An apology is a good way to have the last word.
I’ve long struggled with how to handle conflict between Rhema and Hope. When an offense has been committed, I’ve often observed other parents go through the make-up routine, facing the children to each other and prompting one or both to say sorry and/or even give a hug.
This little drill works somewhat in our house. When Hope is in the wrong, she is corrected and prompted to tell Rhema she’s sorry. In earnest remorse, Hope will say, “I’m sorry, Rhema” to… the air. Rhema is usually long gone. Or her back is turned or she’s engrossed in a new activity. She does not seem to hear, want, understand or care for Hope’s apology.
Rhema’s offenses against Hope stack high by the end of the day. She swipes toys and food. She breaks Strawberry Shortcake’s head off. She rips Hope’s prized artwork to shreds. She colors in Hope’s books. She unintentionally crashes into Hope and knocks her down as she sprints about the house in a continuous loop.
Rhema does not often seem to “get” that she’s hurt her sister, and while Hope has often tried to hug Rhema, Rhema has never hugged Hope. I have tried to get Rhema to give Hope a high-five (in replacement of the make-up hug), but this is usually far from smooth. I have often wiped Hope’s tears and said, “Rhema’s sorry, honey. She’s sorry. She just can’t always show you.”
After Christmas, the girls were playing and Rhema somehow slammed the lid of a toy onto Hope’s finger. It was unintentional, but Hope seemed deeply hurt and cried hard. I stooped to her and tried to comfort her, but she was dramatic and distraught. I grabbed Rhema with one hand as she ran by.
“Rhema, you really hurt Hope’s finger. You have to be careful.” I said, thinking I’d used way too many words.
I looked at Hope. I sensed that for once she just really needed Rhema to acknowledge her, to look at her and see her tears.
Rhema tried to squirm out of my grasp, and then she threw her head back and burst into laughter. The harder Hope cried, the harder Rhema laughed, her body shaking with it.
“Um. Rhema, say sorry to Hope… Say sorry.”

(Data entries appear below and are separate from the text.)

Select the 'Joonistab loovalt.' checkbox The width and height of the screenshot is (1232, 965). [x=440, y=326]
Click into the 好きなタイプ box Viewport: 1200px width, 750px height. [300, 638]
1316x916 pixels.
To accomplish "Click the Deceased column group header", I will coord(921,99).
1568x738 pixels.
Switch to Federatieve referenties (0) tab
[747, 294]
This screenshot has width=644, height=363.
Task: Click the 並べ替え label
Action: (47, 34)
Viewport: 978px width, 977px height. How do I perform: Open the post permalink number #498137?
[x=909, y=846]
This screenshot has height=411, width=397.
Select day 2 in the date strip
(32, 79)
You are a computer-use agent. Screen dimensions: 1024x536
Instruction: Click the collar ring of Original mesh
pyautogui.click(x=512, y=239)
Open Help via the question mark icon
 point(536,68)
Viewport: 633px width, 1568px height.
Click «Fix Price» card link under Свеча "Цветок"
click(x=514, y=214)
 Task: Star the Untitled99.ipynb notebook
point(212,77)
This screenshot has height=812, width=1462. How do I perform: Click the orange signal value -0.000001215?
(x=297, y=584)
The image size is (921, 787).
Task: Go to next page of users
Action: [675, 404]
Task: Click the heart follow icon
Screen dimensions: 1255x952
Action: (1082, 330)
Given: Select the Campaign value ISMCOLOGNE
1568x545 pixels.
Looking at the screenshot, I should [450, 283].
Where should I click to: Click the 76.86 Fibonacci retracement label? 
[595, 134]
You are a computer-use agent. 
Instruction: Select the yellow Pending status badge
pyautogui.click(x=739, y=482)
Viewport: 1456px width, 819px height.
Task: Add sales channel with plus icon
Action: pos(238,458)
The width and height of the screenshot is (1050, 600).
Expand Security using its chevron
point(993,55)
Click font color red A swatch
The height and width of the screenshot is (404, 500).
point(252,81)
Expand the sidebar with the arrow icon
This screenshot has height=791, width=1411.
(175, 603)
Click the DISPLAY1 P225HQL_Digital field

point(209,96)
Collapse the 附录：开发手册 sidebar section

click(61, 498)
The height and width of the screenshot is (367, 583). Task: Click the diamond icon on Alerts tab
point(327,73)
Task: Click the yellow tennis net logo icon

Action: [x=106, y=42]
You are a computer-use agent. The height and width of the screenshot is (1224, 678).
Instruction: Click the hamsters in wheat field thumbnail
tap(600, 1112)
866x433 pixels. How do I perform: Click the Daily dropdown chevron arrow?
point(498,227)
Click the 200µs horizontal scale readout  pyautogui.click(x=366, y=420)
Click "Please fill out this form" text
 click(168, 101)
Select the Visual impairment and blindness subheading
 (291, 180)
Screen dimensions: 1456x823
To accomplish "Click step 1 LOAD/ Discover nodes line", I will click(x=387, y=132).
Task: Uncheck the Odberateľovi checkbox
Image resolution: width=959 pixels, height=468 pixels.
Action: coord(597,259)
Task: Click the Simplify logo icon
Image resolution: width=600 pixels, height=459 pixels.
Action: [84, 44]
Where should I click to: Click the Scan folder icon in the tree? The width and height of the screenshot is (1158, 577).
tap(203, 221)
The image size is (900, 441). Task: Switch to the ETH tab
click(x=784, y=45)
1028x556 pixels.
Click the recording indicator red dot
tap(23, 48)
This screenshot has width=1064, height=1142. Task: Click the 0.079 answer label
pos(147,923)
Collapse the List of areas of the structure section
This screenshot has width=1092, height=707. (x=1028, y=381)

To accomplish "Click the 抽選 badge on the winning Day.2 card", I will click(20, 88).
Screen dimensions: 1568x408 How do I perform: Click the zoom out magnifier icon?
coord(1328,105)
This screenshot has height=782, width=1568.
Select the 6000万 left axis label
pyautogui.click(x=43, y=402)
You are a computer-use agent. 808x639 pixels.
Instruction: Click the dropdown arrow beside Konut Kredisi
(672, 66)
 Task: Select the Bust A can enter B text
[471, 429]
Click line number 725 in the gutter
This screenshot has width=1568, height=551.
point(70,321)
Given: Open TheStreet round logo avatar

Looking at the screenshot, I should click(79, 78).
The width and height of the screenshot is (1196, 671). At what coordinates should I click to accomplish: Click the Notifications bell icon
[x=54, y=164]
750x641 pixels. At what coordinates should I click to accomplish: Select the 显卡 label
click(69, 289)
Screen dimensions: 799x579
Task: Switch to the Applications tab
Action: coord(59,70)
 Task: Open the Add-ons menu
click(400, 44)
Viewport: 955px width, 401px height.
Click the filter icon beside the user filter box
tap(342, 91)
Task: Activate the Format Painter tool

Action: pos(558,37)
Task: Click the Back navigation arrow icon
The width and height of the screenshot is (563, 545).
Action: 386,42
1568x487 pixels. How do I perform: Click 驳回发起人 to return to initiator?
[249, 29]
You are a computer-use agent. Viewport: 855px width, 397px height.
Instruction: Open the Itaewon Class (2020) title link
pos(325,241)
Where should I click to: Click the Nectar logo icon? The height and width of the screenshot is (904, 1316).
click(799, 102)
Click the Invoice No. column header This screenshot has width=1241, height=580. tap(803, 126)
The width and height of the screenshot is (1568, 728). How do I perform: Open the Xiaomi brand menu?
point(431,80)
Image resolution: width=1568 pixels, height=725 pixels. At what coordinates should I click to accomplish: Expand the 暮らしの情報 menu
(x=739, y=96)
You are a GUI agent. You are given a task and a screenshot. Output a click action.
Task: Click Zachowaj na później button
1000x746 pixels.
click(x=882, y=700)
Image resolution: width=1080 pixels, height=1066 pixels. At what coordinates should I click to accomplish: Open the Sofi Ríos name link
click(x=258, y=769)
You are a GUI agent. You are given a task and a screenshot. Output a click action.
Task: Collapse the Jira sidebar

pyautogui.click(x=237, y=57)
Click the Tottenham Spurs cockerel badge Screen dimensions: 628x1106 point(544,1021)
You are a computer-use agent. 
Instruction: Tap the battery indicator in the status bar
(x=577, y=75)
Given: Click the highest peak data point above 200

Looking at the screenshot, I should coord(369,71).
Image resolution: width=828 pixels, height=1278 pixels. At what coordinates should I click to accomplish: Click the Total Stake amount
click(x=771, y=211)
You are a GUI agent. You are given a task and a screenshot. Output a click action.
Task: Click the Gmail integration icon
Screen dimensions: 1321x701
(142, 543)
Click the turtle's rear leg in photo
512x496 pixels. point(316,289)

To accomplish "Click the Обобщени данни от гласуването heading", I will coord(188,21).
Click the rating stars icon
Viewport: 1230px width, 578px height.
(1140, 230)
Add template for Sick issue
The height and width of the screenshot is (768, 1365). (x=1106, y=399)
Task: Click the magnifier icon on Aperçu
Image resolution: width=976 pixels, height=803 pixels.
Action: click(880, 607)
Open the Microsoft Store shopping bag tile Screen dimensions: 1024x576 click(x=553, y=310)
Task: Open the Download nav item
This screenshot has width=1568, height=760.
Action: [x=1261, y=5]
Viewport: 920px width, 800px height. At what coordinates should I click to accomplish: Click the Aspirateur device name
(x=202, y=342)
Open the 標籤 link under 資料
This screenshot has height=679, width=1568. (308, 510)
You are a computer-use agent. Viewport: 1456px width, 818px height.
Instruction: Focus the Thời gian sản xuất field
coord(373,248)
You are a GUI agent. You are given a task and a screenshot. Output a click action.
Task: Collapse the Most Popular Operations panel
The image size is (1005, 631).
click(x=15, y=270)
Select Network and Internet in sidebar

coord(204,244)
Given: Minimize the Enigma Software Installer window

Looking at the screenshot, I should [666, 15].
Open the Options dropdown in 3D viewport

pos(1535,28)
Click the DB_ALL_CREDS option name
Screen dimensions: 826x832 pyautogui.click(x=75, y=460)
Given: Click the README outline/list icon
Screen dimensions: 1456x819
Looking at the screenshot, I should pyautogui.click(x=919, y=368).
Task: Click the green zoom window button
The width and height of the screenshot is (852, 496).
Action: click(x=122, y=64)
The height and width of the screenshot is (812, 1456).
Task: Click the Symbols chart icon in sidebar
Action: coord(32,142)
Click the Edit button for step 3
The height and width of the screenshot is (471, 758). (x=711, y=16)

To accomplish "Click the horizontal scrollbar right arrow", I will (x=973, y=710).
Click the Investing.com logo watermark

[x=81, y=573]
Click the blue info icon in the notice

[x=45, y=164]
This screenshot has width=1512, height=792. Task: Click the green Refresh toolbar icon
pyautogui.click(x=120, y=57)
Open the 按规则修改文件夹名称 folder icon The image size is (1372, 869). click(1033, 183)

Until this point, I had never tried to get Rhema to say sorry. Never. I was simply sure she could not do it. Perhaps reading the “sorry stories” of blogfriends emboldened me. And the crying and laughing had escalated to such a degree in the house that I thought, hey, what the heck.
“Rhema. Say sorry.”
Rhema stopped giggling.
The heavens opened and the stars aligned and Hope and I nearly fainted when Rhema said, plain as day,
And then she bolted.
Even Hope’s tears were in shock because they stopped dead in their tracks on her cheeks. As we stared, a wide grin popped out on her face.
“She said sorry!”
“She said sorry!”
We danced around the living room, saying it over and over.